BEGIN DATA RECORDS

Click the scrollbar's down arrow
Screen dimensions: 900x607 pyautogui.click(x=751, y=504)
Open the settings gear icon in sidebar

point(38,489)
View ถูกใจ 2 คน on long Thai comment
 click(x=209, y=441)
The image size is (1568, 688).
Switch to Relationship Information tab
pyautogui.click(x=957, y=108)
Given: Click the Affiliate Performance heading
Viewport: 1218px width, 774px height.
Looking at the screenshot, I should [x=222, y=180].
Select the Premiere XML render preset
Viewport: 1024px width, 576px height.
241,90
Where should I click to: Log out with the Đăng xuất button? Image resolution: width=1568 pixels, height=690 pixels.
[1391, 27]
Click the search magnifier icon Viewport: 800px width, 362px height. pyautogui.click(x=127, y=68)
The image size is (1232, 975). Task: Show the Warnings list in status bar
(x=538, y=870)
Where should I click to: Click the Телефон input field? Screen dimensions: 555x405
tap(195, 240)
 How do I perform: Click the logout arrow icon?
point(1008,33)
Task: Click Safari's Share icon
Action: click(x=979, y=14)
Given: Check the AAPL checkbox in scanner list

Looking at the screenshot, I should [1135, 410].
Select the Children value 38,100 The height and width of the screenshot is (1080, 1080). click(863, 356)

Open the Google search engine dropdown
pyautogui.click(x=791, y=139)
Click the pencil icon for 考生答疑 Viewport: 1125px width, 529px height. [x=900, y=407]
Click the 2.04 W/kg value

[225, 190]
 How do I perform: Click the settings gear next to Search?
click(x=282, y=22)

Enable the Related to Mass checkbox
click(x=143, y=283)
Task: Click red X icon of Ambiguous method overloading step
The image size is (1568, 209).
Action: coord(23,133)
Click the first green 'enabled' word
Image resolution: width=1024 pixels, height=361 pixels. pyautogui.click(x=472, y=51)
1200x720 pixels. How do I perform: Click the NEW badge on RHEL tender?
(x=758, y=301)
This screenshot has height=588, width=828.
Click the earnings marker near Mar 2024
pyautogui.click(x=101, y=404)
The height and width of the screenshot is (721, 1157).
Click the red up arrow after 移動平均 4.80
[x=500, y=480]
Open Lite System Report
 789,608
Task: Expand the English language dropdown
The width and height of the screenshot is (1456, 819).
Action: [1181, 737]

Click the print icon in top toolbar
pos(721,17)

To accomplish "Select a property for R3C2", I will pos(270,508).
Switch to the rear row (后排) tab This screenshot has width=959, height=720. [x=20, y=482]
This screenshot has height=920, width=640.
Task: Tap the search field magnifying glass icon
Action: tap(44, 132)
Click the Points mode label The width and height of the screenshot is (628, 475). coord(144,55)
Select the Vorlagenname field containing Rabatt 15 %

END DATA RECORDS

DIRECTIONS FOR THIS TASK:
Reproduce the lines above, beginning at the line with "Click the 2.04 W/kg value" and stopping after the line with "Task: Click red", exactly as they are.

ANSWER SECTION:
Click the 2.04 W/kg value

[225, 190]
 How do I perform: Click the settings gear next to Search?
click(x=282, y=22)

Enable the Related to Mass checkbox
click(x=143, y=283)
Task: Click red X icon of Ambiguous method overloading step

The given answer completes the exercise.